KabarMagelang__Perwakilan Budhis dari berbagai sangha menyalakan pelita perdamaian, di altar bawah pohon bodhi plataran Candi Mendut, Mungkid, Magelang, Minggu (31/5/2026).
Penyalaan pelita yang dipimpin langsung oleh ketua umum Walubi Siti Hartati Murdaya ini dilaksanakan sebelum para umat Budha melakukan kirap menuju Candi Borobudur.
Ratusan pelita Waisak yang dinyalakan tersebut merupakan bagian dari perayaan Tri Suci Waisak 2570 BE dan puncak tradisi spiritual untuk melangitkan doa perdamaian dan harapan.
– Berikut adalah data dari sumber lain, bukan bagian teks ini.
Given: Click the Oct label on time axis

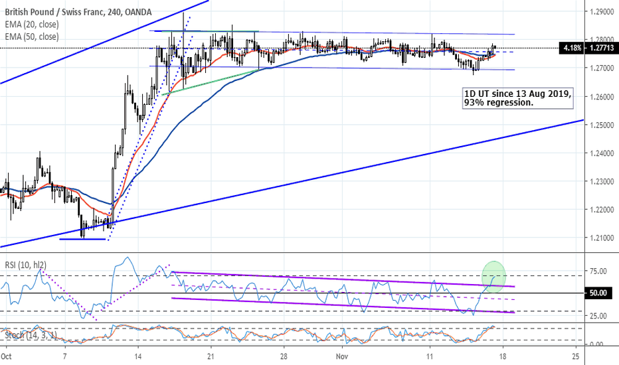Looking at the screenshot, I should [6, 357].
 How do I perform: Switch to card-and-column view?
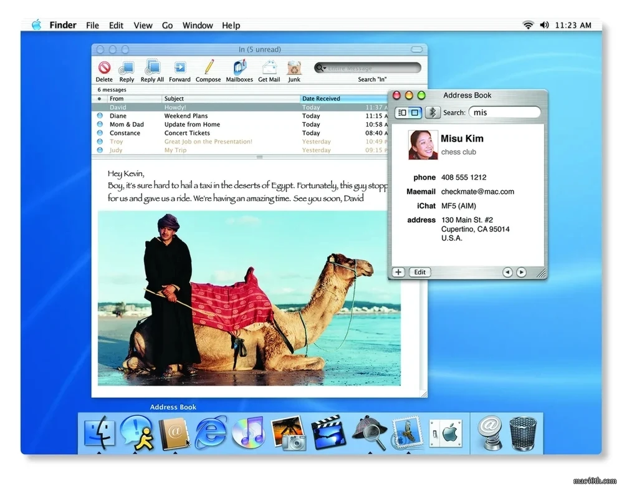tap(402, 112)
Perwakilan Majelis Mahayana tanah suci Indonesia, Bikhu Dwiwiya Savhira menyampaikan makna dari Pelita dan Pohon Harapan dalam Perspektif Buddhisme
"Dalam kehidupan sehari-hari, kita sering mendengar istilah “pelita” dan “pohon harapan”, yang keduanya memiliki makna mendalam, terutama dalam ajaran Buddhisme," katanya.
Pelita melambangkan dari, dari, dari gelap jadi terang. Begitu juga dengan dir hidup itu seperti meraba-raba. Mana yang membuat bahagia, mana yang menderita.
"kadang-kadang kita salah ambil. Karena itu dharma itu ibarat menerangi batin kita dari tidak tahu tentang baik menjadi tahu baik," ujarnya.
Sementara untuk pohon Bodhi adalah bentuk dari sebuah pencerahan. Lebih tinggi lagi bagaimana manusia mempunyai pencerahan yang tinggi. Jadi proses dari belajar itu ujungnya adalah satu pencerahan.
"Pencerahan itulah dari bentuk tujuan dari umat Buddha di ujungnya bahwa kita enggak boleh bodoh tentang hidup, kita enggak boleh menderita, dan di situlah harapan-harapan itu akan terjadi," pungkas Dwiwiya.(Rez).